Rufus Matthew Jones (January 25, 1863 – June 16, 1948) was an American religious leader, writer, magazine editor, philosopher, and college professor.  He was instrumental in the establishment of the Haverford Emergency Unit (a precursor to the American Friends Service Committee). One of the most influential Quakers of the 20th century, he was a Quaker historian and theologian as well as a philosopher. He is the only person to have delivered two Swarthmore Lectures.

Early life and education
Jones was born into an old Quaker family in South China, Maine where he attended services at the Pond Meeting House and then the newer South China Meeting House. In 1885 he graduated from Haverford College in Pennsylvania, and stayed on to earn his M.A. there in 1886. From 1893 to 1912 he was the editor of the Friends' Review (later called The American Friend); from this position he tried unsuccessfully to unite the divided body of Quakers. In 1901 Jones received another M. A., from Harvard. He also began teaching philosophy and psychology at Haverford in 1893 and continued to do so until retiring in 1934. From 1898 to 1936 he served on the board of trustees of Bryn Mawr College.

Career
In 1917 he helped found the American Friends Service Committee. In 1927 Jones took a trip to Asia at the invitation of the YMCA.  His main purpose was to address missionaries in China, but he made stops in Japan, India, and Palestine as well.  While in India, Jones visited Mahatma Gandhi and the birthplace of the Buddha. This trip helped Jones formulate a new approach to mission – that of giving humanitarian aid to people while respecting other religions and not aggressively converting people to one's own religion. In 1938 he went with George Walton and D. Robert Yarnall on a mission to Nazi Germany to try to help Jewish people there after the Kristallnacht.

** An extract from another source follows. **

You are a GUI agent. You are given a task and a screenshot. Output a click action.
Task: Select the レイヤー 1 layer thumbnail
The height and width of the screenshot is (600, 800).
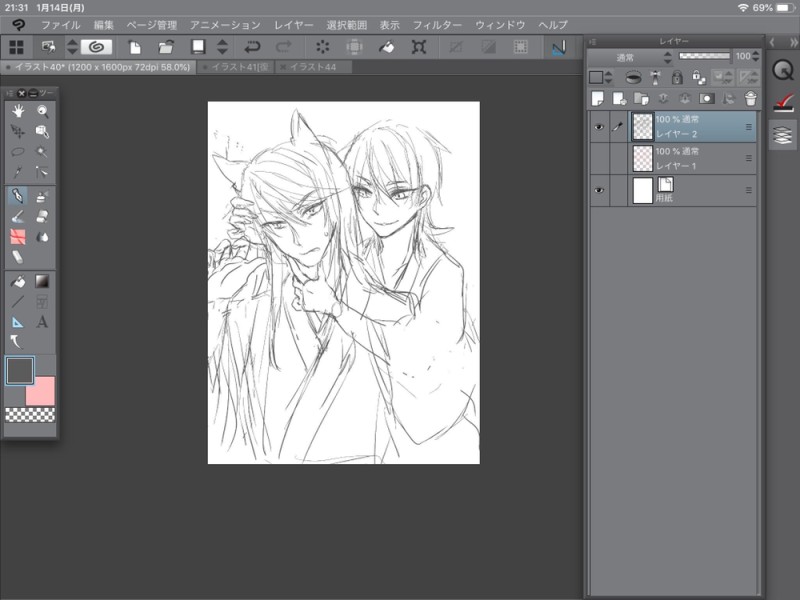[x=642, y=158]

Jones worked hard at soothing some of the hurt from the 19th Century split among Friends and had some success. Jones wrote extensively on the topic of mysticism, which is one of the chief aspects of the Quaker faith. In 1948, he was awarded an honorary Doctor of Letters (Litt.D.) degree from Whittier College.

He distinguished between negating or negative mysticism (making contact with an impersonal force) and affirming or affirmative mysticism (making contact with a personal being). He upheld that God is a personal being with whom human beings could interact. He wrote in The Trail of Life in the Middle Years, "The essential characteristic of [mysticism] is the attainment of a personal conviction by an individual that the human spirit and the divine Spirit have met, have found each other, and are in mutual and reciprocal correspondence as spirit with Spirit." At the same time that he distinguished between negative and affirmative mysticism, he asserted that all negative mystics occasionally take the affirmative approach and that all affirmative mystics tread the negative path from time to time. He exerted a major influence on the life and work of theologian Howard Thurman, who studied with him from 1929–1930.

Jones was a member of the Laymen's Commission that toured mission fields in Asia and produced Re-Thinking Missions: A Laymen's Inquiry after One Hundred Years (1932). The conclusions of this inquiry reflect his views as outlined above.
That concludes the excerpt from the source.